━━━━━ Exercise data

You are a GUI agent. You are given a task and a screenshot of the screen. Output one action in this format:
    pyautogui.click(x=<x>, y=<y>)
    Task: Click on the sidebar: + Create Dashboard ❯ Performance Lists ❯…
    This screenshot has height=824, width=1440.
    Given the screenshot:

━━━━━━━━━━
━━━━━ Exercise data

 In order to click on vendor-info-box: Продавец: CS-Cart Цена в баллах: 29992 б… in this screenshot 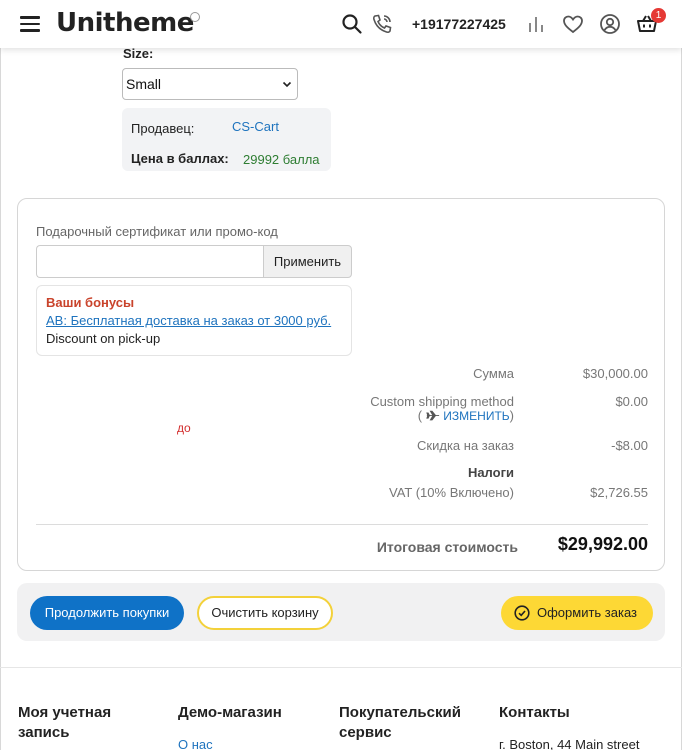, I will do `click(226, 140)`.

━━━━━━━━━━

### What you will do
Can you rewrite the records starting at the line with "You are a GUI" and ending at the line with "This screenshot has", changing "sidebar" to "side panel" and leaving everything else as it is?

### Result for this task
You are a GUI agent. You are given a task and a screenshot of the screen. Output one action in this format:
    pyautogui.click(x=<x>, y=<y>)
    Task: Click on the side panel: + Create Dashboard ❯ Performance Lists ❯…
    This screenshot has height=824, width=1440.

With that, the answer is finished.